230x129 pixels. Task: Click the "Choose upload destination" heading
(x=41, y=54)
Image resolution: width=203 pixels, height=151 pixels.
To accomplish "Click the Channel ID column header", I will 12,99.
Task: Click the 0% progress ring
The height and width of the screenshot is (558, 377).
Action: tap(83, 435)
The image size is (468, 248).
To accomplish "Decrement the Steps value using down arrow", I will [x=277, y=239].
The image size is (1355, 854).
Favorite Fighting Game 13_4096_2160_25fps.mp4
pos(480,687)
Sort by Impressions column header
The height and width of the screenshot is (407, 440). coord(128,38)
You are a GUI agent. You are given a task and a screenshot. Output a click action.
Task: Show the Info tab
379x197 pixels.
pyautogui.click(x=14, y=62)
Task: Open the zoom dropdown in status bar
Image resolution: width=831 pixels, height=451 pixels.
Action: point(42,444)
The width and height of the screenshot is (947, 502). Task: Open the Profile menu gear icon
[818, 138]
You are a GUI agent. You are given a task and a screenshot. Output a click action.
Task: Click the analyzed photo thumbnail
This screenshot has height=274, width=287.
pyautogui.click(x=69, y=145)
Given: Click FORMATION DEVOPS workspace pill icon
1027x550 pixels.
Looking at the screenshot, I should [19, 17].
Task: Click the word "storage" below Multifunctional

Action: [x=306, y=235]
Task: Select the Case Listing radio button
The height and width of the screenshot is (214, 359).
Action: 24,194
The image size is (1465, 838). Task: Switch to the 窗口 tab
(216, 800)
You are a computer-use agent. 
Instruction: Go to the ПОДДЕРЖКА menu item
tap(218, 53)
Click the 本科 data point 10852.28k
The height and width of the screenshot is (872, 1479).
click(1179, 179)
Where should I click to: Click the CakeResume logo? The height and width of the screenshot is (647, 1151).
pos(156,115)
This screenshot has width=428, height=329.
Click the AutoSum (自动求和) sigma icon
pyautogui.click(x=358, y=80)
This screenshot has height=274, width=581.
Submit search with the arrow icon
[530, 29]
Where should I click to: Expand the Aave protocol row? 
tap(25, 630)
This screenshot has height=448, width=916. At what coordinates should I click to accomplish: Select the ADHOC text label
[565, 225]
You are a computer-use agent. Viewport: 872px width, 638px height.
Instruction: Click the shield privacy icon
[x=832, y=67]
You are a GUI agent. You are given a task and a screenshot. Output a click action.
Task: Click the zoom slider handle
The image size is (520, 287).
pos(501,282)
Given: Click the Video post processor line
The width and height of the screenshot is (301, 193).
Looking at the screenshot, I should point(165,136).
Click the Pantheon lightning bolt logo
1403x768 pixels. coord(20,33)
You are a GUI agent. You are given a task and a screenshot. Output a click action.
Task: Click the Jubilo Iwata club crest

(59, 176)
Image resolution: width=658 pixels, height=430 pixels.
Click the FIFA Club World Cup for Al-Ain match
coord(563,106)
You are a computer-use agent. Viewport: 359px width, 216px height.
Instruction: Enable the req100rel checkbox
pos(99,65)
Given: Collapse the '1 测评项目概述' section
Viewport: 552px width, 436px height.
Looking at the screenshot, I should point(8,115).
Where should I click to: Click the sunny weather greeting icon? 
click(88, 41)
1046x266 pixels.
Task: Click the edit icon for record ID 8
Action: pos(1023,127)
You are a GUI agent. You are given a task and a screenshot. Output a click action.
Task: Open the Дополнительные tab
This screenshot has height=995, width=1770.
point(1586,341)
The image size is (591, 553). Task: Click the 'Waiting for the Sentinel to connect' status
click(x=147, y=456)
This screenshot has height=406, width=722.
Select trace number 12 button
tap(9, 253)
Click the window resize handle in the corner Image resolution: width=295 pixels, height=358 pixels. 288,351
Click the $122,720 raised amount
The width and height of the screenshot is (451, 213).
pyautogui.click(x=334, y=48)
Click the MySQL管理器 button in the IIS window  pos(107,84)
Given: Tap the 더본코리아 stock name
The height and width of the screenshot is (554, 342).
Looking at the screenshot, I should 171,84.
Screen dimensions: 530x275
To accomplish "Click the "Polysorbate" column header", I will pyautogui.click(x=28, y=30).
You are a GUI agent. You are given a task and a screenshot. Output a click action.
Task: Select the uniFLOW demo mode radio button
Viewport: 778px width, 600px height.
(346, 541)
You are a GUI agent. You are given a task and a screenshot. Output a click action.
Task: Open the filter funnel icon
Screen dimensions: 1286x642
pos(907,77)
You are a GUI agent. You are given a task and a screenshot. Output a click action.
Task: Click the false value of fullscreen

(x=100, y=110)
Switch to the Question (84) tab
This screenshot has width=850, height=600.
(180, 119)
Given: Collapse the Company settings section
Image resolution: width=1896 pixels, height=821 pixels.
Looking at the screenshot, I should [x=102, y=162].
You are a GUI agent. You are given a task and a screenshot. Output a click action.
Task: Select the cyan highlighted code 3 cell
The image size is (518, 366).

- - - - -

Can you lay out the records above as a JSON list of strings, one string per line, leaving out any blank lines?

[
  "230x129 pixels. Task: Click the \"Choose upload destination\" heading",
  "(x=41, y=54)",
  "Image resolution: width=203 pixels, height=151 pixels.",
  "To accomplish \"Click the Channel ID column header\", I will 12,99.",
  "Task: Click the 0% progress ring",
  "The height and width of the screenshot is (558, 377).",
  "Action: tap(83, 435)",
  "The image size is (468, 248).",
  "To accomplish \"Decrement the Steps value using down arrow\", I will [x=277, y=239].",
  "The image size is (1355, 854).",
  "Favorite Fighting Game 13_4096_2160_25fps.mp4",
  "pos(480,687)",
  "Sort by Impressions column header",
  "The height and width of the screenshot is (407, 440). coord(128,38)",
  "You are a GUI agent. You are given a task and a screenshot. Output a click action.",
  "Task: Show the Info tab",
  "379x197 pixels.",
  "pyautogui.click(x=14, y=62)",
  "Task: Open the zoom dropdown in status bar",
  "Image resolution: width=831 pixels, height=451 pixels.",
  "Action: point(42,444)",
  "The width and height of the screenshot is (947, 502). Task: Open the Profile menu gear icon",
  "[818, 138]",
  "You are a GUI agent. You are given a task and a screenshot. Output a click action.",
  "Task: Click the analyzed photo thumbnail",
  "This screenshot has height=274, width=287.",
  "pyautogui.click(x=69, y=145)",
  "Given: Click FORMATION DEVOPS workspace pill icon",
  "1027x550 pixels.",
  "Looking at the screenshot, I should [19, 17].",
  "Task: Click the word \"storage\" below Multifunctional",
  "Action: [x=306, y=235]",
  "Task: Select the Case Listing radio button",
  "The height and width of the screenshot is (214, 359).",
  "Action: 24,194",
  "The image size is (1465, 838). Task: Switch to the 窗口 tab",
  "(216, 800)",
  "You are a computer-use agent. ",
  "Instruction: Go to the ПОДДЕРЖКА menu item",
  "tap(218, 53)",
  "Click the 本科 data point 10852.28k",
  "The height and width of the screenshot is (872, 1479).",
  "click(1179, 179)",
  "Where should I click to: Click the CakeResume logo? The height and width of the screenshot is (647, 1151).",
  "pos(156,115)",
  "This screenshot has width=428, height=329.",
  "Click the AutoSum (自动求和) sigma icon",
  "pyautogui.click(x=358, y=80)",
  "This screenshot has height=274, width=581.",
  "Submit search with the arrow icon",
  "[530, 29]",
  "Where should I click to: Expand the Aave protocol row? ",
  "tap(25, 630)",
  "This screenshot has height=448, width=916. At what coordinates should I click to accomplish: Select the ADHOC text label",
  "[565, 225]",
  "You are a computer-use agent. Viewport: 872px width, 638px height.",
  "Instruction: Click the shield privacy icon",
  "[x=832, y=67]",
  "You are a GUI agent. You are given a task and a screenshot. Output a click action.",
  "Task: Click the zoom slider handle",
  "The image size is (520, 287).",
  "pos(501,282)",
  "Given: Click the Video post processor line",
  "The width and height of the screenshot is (301, 193).",
  "Looking at the screenshot, I should point(165,136).",
  "Click the Pantheon lightning bolt logo",
  "1403x768 pixels. coord(20,33)",
  "You are a GUI agent. You are given a task and a screenshot. Output a click action.",
  "Task: Click the Jubilo Iwata club crest",
  "(59, 176)",
  "Image resolution: width=658 pixels, height=430 pixels.",
  "Click the FIFA Club World Cup for Al-Ain match",
  "coord(563,106)",
  "You are a computer-use agent. Viewport: 359px width, 216px height.",
  "Instruction: Enable the req100rel checkbox",
  "pos(99,65)",
  "Given: Collapse the '1 测评项目概述' section",
  "Viewport: 552px width, 436px height.",
  "Looking at the screenshot, I should point(8,115).",
  "Where should I click to: Click the sunny weather greeting icon? ",
  "click(88, 41)",
  "1046x266 pixels.",
  "Task: Click the edit icon for record ID 8",
  "Action: pos(1023,127)",
  "You are a GUI agent. You are given a task and a screenshot. Output a click action.",
  "Task: Open the Дополнительные tab",
  "This screenshot has height=995, width=1770.",
  "point(1586,341)",
  "The image size is (591, 553). Task: Click the 'Waiting for the Sentinel to connect' status",
  "click(x=147, y=456)",
  "This screenshot has height=406, width=722.",
  "Select trace number 12 button",
  "tap(9, 253)",
  "Click the window resize handle in the corner Image resolution: width=295 pixels, height=358 pixels. 288,351",
  "Click the $122,720 raised amount",
  "The width and height of the screenshot is (451, 213).",
  "pyautogui.click(x=334, y=48)",
  "Click the MySQL管理器 button in the IIS window  pos(107,84)",
  "Given: Tap the 더본코리아 stock name",
  "The height and width of the screenshot is (554, 342).",
  "Looking at the screenshot, I should 171,84.",
  "Screen dimensions: 530x275",
  "To accomplish \"Click the \"Polysorbate\" column header\", I will pyautogui.click(x=28, y=30).",
  "You are a GUI agent. You are given a task and a screenshot. Output a click action.",
  "Task: Select the uniFLOW demo mode radio button",
  "Viewport: 778px width, 600px height.",
  "(346, 541)",
  "You are a GUI agent. You are given a task and a screenshot. Output a click action.",
  "Task: Open the filter funnel icon",
  "Screen dimensions: 1286x642",
  "pos(907,77)",
  "You are a GUI agent. You are given a task and a screenshot. Output a click action.",
  "Task: Click the false value of fullscreen",
  "(x=100, y=110)",
  "Switch to the Question (84) tab",
  "This screenshot has width=850, height=600.",
  "(180, 119)",
  "Given: Collapse the Company settings section",
  "Image resolution: width=1896 pixels, height=821 pixels.",
  "Looking at the screenshot, I should [x=102, y=162].",
  "You are a GUI agent. You are given a task and a screenshot. Output a click action.",
  "Task: Select the cyan highlighted code 3 cell",
  "The image size is (518, 366)."
]